# The Merry Movie Montage as Colored Traveling Salesman Problem

This notebook is an attempt to adopt the special type of the traveling salesman problem called colored traveling salesman problem for this competition.

# What is a Colored Traveling Salesman Problem?

Colored Traveling Salesman Problem (CTSP) is the special case of Multiple Traveling Salesman Problem (MTSP) which in turn is an extension of the Travelling Salesman Problem (TSP).

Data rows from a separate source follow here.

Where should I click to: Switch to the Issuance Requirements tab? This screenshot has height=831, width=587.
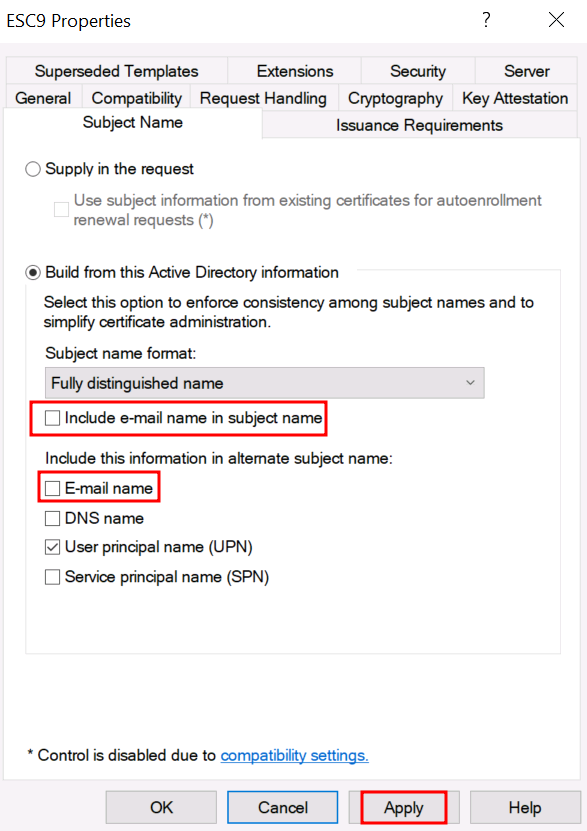tap(419, 126)
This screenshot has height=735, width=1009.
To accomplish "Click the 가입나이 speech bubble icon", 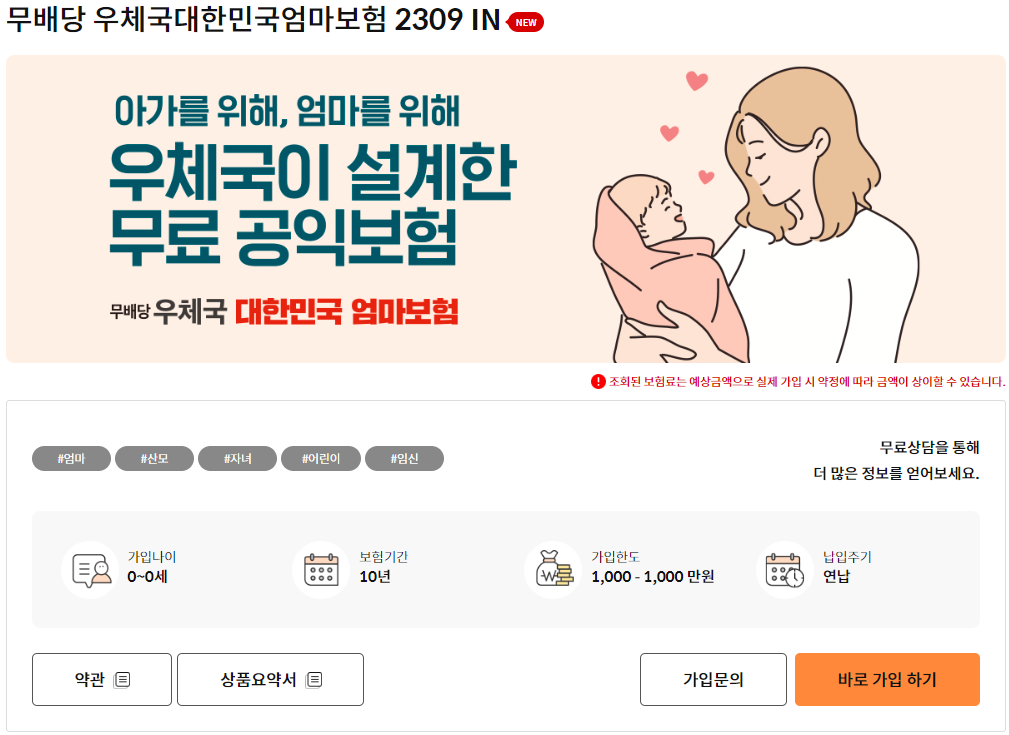I will point(91,570).
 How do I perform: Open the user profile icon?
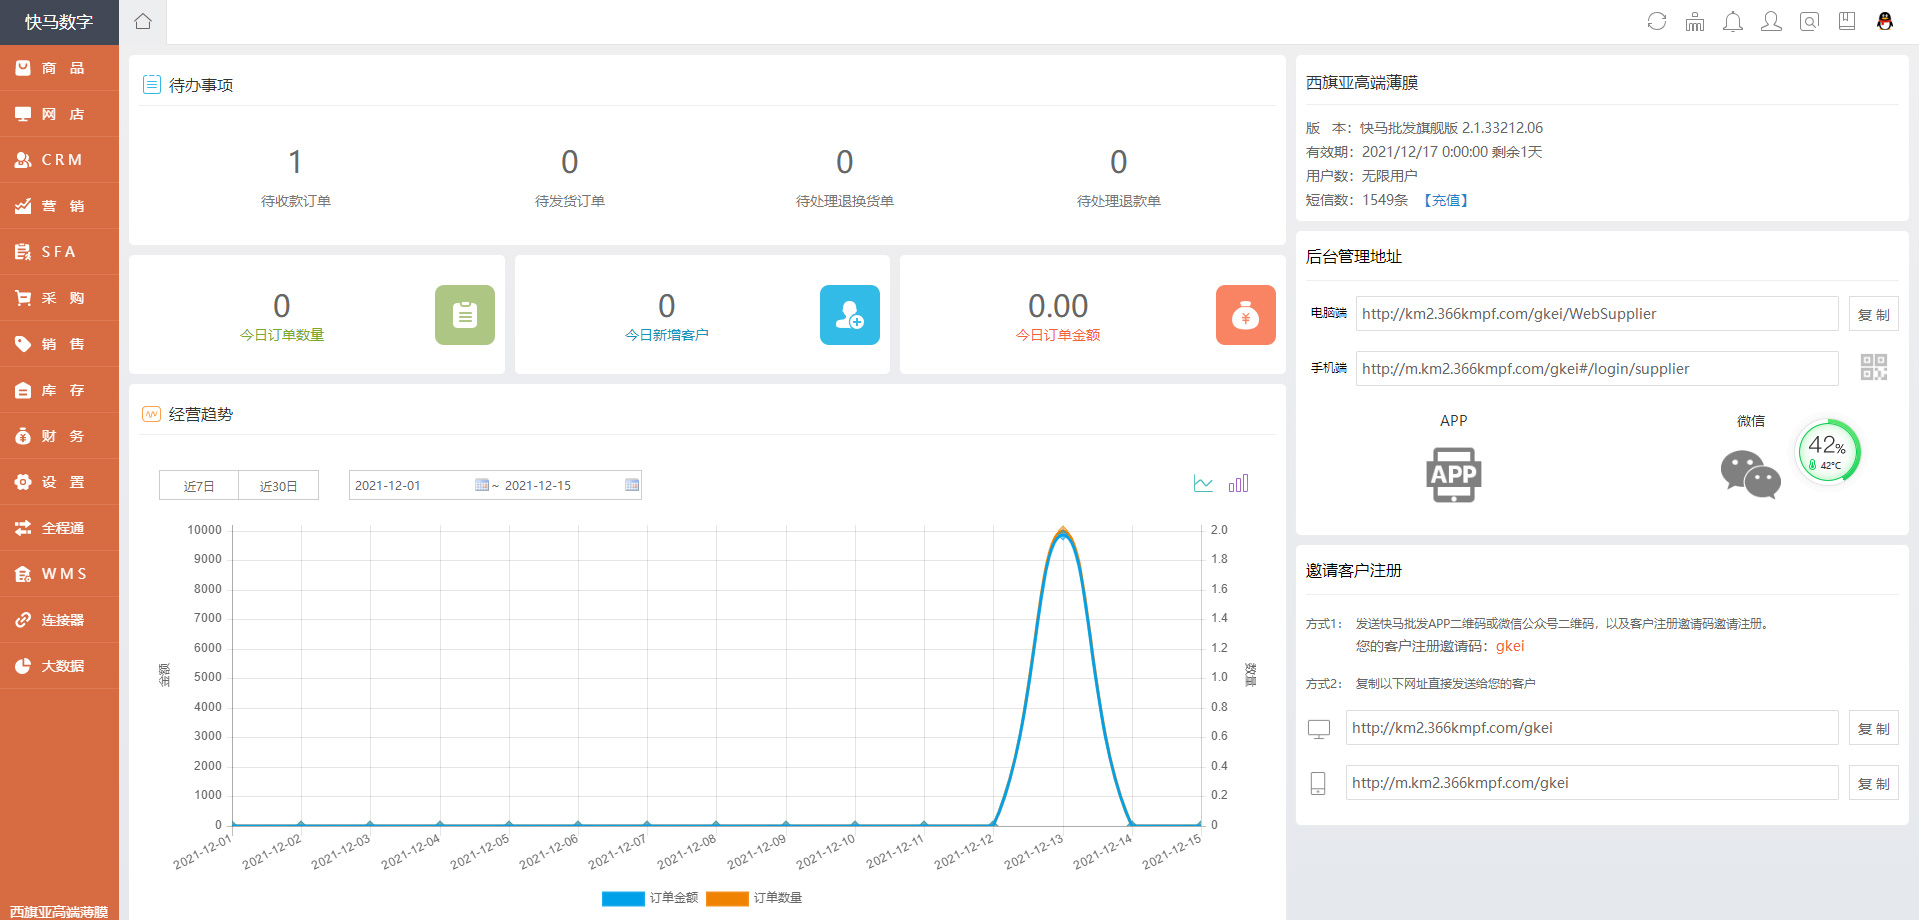coord(1770,21)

MTSP involves assigning m salesmen to n cities, and each city must be visited by a salesman while requiring a minimum total cost. ([citation](https://www.tandfonline.com/doi/full/10.1080/21642583.2019.1674220#:~:text=MTSP%20involves%20assigning%20m%20salesmen%20to%20n%20cities%2C%20and%20each%20city%20must%20be%20visited%20by%20a%20salesman%20while%20requiring%20a%20minimum%20total%20cost.))

However, MTSP is applicable to only the cases in which multiple executing individuals (traveling salesman) share the common workspace (city set). It cannot be used to handle many multi-machine engineering systems where multiple machines' workspaces are not the same and partially overlap with each other. [This paper](https://doi.org/10.3182/20140824-6-ZA-1003.01403) proposed and formulated a new MTSP called colored traveling salesman problem (CTSP). Each of its salesmen is assigned a private city set and all salesmen share a public city set. Every set of cities is colored differently. ([citation](https://www.sciencedirect.com/science/article/pii/S1474667016431289?via%3Dihub#:~:text=However%2C%20it%20is,is%20colored%20differently.))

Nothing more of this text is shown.